Margin Call: What the hell happened in 2008?

Please go and watch Margin call. I just wanted that to be the first thing people read, just in case they don’t bother reading the whole post.

Margin Call is this gem of a film I found late last year, from a director (J.C. Chandor) I’ve never heard of and a cast which is nothing short of stellar.

The film is about the early stages of the 2008 financial breakdown and what a Wall-Street investment bank does to protect its organisation. At least that’s what I think it’s about because truth be told, I don’t think I fully understand the film.

And I guess that’s the point. What happened in 2008 is complicated. At least it’s too complicated for simpletons like myself to understand.

What happened in 2008 is the reason why so many people are suffering and struggling today, but ask me to specifically tell you why and the only answer I’d be able to give you is: “credit crunch.” Ask me what “credit crunch” means and you’re fresh out of luck.

Oh, and “sub prime mortgages” which is what I think this film is also about.

So, in the film, Sylar, I mean Zachary Quinto, discovers that the firm, which looks a lot like Lehman Brothers, holds a lot of valueless assets which threatens to destroy the company. I think. So his boss, the villain from the Da Vinci Code, tells his boss, Keyzer Soze, who tells his boss, Jean from the Mentalist, who tells everybody’s boss, Scar from the Lion King – and he finally makes the decision to dump these poisonous assets which is more than likely going to kill the whole market. Hence, the start of the financial crisis in 2008.

I think.

The brilliance of this film is seeing how the modern day Sith lords (bankers) live. A lot of dialogue rings true to my mind; bankers thought that they ruled the world, that they were the reason any good existed in our average and dreary lives.

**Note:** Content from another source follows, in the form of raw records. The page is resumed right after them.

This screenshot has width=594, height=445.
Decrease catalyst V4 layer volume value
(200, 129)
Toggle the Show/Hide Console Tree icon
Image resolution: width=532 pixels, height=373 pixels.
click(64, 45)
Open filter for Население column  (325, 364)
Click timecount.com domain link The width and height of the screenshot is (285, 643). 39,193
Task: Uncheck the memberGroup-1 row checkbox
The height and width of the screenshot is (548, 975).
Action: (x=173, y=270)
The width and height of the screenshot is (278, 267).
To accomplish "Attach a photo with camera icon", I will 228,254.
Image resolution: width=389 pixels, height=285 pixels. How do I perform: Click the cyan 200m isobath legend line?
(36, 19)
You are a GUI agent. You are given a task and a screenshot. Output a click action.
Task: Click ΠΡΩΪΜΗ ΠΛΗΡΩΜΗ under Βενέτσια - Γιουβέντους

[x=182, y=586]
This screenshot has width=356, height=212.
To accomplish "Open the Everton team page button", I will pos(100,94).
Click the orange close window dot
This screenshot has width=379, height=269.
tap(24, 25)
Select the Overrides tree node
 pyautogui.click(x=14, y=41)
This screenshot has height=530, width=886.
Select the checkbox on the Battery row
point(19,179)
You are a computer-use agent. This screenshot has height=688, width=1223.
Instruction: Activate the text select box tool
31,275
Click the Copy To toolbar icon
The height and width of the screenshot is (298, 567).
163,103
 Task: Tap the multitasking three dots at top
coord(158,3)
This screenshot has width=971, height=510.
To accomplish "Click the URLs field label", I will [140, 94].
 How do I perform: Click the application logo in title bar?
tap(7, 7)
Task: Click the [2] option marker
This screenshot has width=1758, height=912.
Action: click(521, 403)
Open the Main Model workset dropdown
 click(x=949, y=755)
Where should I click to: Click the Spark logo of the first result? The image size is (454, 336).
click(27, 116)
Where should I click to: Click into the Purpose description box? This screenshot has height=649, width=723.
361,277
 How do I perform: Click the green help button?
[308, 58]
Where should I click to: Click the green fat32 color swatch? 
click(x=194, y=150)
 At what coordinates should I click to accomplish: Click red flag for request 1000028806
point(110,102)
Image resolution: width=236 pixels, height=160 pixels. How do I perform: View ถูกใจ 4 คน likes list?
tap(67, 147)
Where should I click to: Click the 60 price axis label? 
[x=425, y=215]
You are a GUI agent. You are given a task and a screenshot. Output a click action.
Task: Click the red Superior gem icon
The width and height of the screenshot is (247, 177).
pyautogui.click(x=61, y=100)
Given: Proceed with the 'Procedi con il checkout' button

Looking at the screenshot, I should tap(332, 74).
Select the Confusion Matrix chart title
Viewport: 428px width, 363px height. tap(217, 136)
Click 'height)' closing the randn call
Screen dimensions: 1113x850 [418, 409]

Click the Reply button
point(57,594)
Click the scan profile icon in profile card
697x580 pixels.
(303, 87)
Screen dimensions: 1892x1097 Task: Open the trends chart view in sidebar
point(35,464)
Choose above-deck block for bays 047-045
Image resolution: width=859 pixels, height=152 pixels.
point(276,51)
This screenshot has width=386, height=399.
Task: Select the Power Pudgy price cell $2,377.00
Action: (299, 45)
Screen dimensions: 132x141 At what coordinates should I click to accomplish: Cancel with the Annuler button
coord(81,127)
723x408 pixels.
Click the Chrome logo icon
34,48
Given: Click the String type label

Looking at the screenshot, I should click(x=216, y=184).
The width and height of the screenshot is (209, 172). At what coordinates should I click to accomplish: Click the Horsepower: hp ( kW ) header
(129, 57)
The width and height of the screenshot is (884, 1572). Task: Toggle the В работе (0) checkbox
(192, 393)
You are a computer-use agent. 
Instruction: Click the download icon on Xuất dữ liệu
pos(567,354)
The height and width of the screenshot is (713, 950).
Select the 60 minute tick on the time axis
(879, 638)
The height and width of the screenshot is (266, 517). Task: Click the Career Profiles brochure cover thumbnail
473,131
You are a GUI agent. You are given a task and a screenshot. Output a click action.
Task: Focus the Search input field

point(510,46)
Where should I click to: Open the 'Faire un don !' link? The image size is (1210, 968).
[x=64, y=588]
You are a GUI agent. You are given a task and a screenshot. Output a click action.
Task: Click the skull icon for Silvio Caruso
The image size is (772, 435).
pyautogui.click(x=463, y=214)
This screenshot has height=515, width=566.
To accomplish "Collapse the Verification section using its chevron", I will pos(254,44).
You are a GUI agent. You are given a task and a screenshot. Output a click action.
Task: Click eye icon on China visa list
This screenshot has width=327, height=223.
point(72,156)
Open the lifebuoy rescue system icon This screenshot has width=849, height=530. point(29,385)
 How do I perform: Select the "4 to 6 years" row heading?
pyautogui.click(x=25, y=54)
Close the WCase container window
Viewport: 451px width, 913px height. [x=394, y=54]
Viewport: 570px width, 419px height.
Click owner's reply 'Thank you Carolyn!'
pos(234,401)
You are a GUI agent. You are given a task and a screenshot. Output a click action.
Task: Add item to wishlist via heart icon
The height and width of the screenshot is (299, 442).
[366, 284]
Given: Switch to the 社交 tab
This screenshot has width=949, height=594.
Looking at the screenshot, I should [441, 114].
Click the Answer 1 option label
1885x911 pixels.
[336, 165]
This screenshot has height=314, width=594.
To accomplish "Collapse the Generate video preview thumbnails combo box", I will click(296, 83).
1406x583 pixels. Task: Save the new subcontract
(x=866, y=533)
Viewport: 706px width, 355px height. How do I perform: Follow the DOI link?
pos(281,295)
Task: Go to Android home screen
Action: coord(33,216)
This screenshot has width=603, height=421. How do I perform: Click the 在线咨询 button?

There is a chilling bit of dialogue between the scary albino monk from the Da Vinci Code (I think his name could be Paul Bettany):

“People wanna live like this in their cars and big fuckin' houses they can't even pay for, then you're necessary. The only reason that they all get to continue living like kings is cause we got our fingers on the scales in their favor. I take my hand off and then the whole world gets really fuckin' fair really fuckin' quickly and nobody actually wants that. They say they do but they don't. They want what we have to give them but they also wanna, you know, play innocent and pretend they have no idea where it came from. Well, thats more hypocrisy than I'm willing to swallow, so fuck em. Fuck normal people.”

What’s chilling about this part of the film is how believable it is. On every angle. Its believable that a banker who was directly involved in the meltdown would have said this and believed it. And on some level, there is a hint of truth in what he says. We, the normal people, didn’t bat an eyelid when things were all gravy, so do we really have the right to have the moral high ground now?

Anyway, like I’ve said, I don’t understand all of this film, which is chilling because it highlights that I don’t understand why the earth almost ceased to exist not so long ago. I wonder if I am the only person in this position?